Menjual Rekaman Ngaji Gus Baha
qowim.net |
Menjual rekaman ngaji Gus Baha. Wah, nulis judulnya ini kok belum-belum saya sudah bergidik ya...
Sebenarnya saya bingung mau mulai dari mana kalau menulis soal ini. Hmmm. Oke saya mulai dari kronologinya, asbabul wurud dari tulisan ini adalah karena istri saya beberapa hari yang lalu bilang kalau pengen beli rekaman ngajinya Gus Baha.
"Ga usah beli, saya punya 16 GB" jawab saya. Dia kaget kalau saya punya, padahal sepertinya saya pernah cerita soal rekaman 16 GB ini.

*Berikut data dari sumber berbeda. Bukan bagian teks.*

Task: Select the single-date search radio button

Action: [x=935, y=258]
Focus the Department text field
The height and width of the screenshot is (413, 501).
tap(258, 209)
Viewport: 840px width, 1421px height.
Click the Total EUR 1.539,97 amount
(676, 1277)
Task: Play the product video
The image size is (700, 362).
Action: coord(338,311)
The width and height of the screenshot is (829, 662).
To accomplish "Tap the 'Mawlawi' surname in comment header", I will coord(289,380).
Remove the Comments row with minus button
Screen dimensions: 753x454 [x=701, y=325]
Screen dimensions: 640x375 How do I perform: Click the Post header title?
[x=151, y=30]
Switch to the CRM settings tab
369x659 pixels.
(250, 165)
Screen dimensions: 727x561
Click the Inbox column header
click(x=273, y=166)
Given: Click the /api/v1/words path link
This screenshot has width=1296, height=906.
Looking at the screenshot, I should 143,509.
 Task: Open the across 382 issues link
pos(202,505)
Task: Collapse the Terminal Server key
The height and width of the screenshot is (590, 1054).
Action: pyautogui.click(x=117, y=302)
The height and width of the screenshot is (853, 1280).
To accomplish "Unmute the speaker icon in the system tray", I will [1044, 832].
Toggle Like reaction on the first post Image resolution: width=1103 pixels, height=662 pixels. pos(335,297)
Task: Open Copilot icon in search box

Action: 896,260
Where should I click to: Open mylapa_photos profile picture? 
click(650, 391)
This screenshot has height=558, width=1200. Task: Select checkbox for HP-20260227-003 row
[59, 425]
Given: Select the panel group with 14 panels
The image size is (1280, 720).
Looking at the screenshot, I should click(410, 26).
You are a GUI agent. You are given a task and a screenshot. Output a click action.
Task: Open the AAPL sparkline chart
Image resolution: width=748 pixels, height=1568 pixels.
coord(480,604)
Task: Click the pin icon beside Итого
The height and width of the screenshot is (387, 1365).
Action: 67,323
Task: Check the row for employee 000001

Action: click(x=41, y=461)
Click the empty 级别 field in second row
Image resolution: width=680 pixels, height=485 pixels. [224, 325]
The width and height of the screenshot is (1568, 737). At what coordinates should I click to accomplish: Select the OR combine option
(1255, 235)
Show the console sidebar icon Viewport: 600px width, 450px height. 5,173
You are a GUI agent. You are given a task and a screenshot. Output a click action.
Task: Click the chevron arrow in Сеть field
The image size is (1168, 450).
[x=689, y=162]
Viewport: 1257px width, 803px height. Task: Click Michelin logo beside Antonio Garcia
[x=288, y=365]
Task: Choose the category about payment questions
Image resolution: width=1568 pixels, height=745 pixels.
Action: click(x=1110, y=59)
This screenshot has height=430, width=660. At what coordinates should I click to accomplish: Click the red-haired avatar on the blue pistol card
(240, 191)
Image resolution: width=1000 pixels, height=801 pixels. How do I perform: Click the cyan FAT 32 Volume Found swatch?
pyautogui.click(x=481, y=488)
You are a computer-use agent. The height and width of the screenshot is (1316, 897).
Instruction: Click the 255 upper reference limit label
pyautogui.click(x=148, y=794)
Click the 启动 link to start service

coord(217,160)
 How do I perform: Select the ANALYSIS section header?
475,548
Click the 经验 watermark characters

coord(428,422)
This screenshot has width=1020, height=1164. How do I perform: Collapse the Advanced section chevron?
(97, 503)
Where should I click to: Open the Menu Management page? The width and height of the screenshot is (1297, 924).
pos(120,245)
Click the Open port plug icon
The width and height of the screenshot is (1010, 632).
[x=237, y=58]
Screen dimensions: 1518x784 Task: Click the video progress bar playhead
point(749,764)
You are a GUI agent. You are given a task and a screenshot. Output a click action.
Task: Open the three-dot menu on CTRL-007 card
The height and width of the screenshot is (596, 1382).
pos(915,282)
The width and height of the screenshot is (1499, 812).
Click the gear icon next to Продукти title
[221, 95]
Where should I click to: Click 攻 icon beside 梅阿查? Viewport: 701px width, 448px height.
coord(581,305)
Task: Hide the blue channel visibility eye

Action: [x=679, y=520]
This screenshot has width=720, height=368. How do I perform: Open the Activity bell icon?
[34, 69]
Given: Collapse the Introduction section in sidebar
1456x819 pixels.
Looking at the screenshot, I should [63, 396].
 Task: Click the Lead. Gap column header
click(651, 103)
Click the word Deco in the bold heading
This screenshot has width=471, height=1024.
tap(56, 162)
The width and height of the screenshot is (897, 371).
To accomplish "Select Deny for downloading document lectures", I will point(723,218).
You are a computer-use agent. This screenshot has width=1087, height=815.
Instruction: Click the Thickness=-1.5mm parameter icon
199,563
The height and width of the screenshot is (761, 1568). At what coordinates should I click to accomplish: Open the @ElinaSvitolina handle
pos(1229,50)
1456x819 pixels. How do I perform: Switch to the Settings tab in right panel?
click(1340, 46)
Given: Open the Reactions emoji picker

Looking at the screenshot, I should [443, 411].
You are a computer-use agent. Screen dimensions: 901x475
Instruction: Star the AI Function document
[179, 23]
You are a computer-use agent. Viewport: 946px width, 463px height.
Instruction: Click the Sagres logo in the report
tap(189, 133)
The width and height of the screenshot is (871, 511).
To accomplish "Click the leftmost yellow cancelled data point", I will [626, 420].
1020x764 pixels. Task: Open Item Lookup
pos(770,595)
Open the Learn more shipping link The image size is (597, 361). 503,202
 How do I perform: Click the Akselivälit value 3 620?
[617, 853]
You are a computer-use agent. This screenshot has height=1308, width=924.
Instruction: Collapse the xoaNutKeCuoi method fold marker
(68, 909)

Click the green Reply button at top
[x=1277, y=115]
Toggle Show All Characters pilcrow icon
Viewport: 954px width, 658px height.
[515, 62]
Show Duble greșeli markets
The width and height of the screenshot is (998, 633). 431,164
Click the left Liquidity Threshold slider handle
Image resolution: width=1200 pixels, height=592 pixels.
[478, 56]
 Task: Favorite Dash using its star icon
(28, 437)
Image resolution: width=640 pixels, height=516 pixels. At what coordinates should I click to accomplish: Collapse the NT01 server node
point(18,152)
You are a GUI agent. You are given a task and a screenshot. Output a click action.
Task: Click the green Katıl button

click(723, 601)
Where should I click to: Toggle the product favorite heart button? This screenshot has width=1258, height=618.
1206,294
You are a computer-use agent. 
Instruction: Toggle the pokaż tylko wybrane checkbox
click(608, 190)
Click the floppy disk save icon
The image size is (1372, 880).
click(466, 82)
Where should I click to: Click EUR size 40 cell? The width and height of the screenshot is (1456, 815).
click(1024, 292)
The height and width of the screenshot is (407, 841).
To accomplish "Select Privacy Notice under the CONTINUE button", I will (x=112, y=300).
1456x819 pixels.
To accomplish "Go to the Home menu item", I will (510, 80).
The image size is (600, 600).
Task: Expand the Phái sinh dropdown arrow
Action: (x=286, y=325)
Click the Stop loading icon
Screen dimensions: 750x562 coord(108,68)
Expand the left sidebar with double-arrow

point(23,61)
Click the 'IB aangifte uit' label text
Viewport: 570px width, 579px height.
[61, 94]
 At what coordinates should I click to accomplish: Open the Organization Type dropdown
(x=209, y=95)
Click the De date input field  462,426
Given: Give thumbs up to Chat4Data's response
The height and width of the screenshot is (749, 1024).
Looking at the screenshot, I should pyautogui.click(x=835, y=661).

Setelah menjawab itu, saya tiba-tiba mikir. Sik sik sik. Beli? Hmmm. Saya jadi ingat klebatan-klebatan postingan di marketplace yang menjual rekaman-rekaman ngaji Gus Baha, yang dihargai 95.000 s/d 150.000 yang, entah berapa giga.
Lalu dia cerita soal beberapa orang di lingkaran pertemanan Wasapnya yang menjual rekaman rekaman ngaji Gus Baha.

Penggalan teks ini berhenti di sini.